Advanced physics. Frequent napping. Reluctance to get with the program, or any program for that matter. Yes, we’re talking about the artists of the Red Nation.

What have they been up to lately? Lots, actually. They’ve been going to art school in droves, including the famous ones in Chicago and Rhode Island and New York and London. They go to the Venice Biennial, to Documenta, Miami Basel, and the Armory Show.

We go here, and we go there, yet I see us always returning to the island. Make no mistake, the island has been good to us, it made us who we are, but lately I’ve been thinking it may be time to leave the Missouri River for the Indian Ocean.

Why now? Because ideas and circumstances and planets are aligning in ways that offer new opportunities and new responsibilities. Last year, the Prime Minister of Canada apologized before Parliament and a national television audience for the destruction its boarding school policies visited upon aboriginal people. The American president is black and white, African and American, of Kansas and Kenya. A cultural shift is taking place that increasingly understands race is fiction, racism is not, and that essentialist ideas about racial purity are losing ground. Our children are being taught that it is a scientific certainty that all humans originated in Africa.

The world increasingly understands itself as the result of fantastically complex histories and connections that make us all, as the Oglala Sioux teach us, related. But not in a gentle, New Age way, but in a noisy, confusing, Bladerunneresque, race-mixing, high definition thriller, which has always been closer to our real past than the fairy tales we believed but understood were never really true.

The job description for serious artists is to fearlessly engage the biggest questions of their time. And it so happens the biggest questions of our time are ones that we know well. Curator Okwu Enwezor in 2002, in the aftermath of 9/11, spoke of the “terrible nearness of distant places,” which exactly describes what took place five centuries ago, when halves of the world previously unconnected, became one. Our vantage point is unique and valuable, can be of great importance, if we accept the challenge of addressing the biggest, toughest questions, the ones without easy answers. It means choosing hard targets.

As Faye HeavyShield, Jim Denomie, Edward Poitras, Jeffrey Gibson, and Wendy Red Star demonstrate, Native artists can productively and imaginatively explore Christianity, museums, and stereotypes. They stand in contrast to many Native artists who settle for easy targets and tiresome rhetoric.

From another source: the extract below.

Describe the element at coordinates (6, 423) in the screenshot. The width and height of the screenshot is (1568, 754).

Jimmie Durham once described our contract with the art world as much like the notorious interrogation scene in Basic Instinct, as Sharon Stone crosses and uncrosses her legs, revealing to her police interrogators and the viewer that she is wearing nothing underneath her dress. Durham compares this with our strategy of telling the world that it can see this much of ancient and supercool spirituality, but only this much, and no more.

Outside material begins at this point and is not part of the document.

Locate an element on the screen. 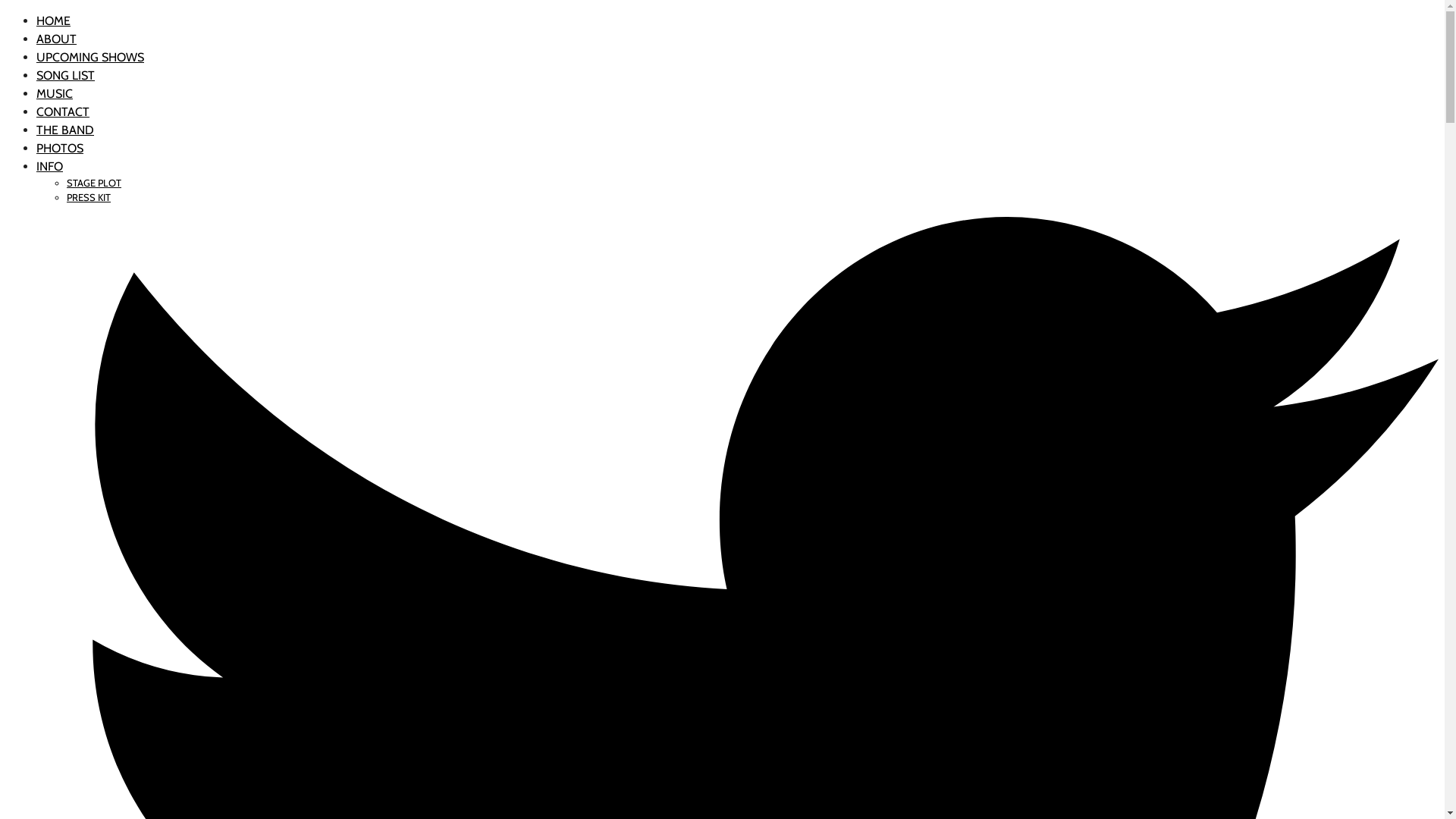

A brilliant set piece of strategic essentialism, and we’ve certainly got a lot of mileage from it, but clearly the scene has gone on way too long. It’s doing nothing for us, and is boring the audience to death. Basic Instinct came out in 1991, coincidentally a year before the Columbus Quincentenary, a high point of the American Indian strategic essentialism project.

No more teases. There is a bigger game, a more universal truth, and I want all of us to step up and meet our responsibilities. When our work fails to have the impact we think it should, our solution is to vote someone off the island, or make a new constitution for the island, or revise the dress code or the vision statement. Instead, maybe it’s time to leave the island altogether.

Leaving home doesn’t mean saying goodbye forever. We could have reunions every few years, catch up and remember the good old strategic essentialist days. And you know what, even if, out there in the big world, things don’t work out, we could always come back to the sandy beach in the middle of Sioux country. People there are very forgiving.

There’s work to be done, and a planet to save. I think we should give it a shot.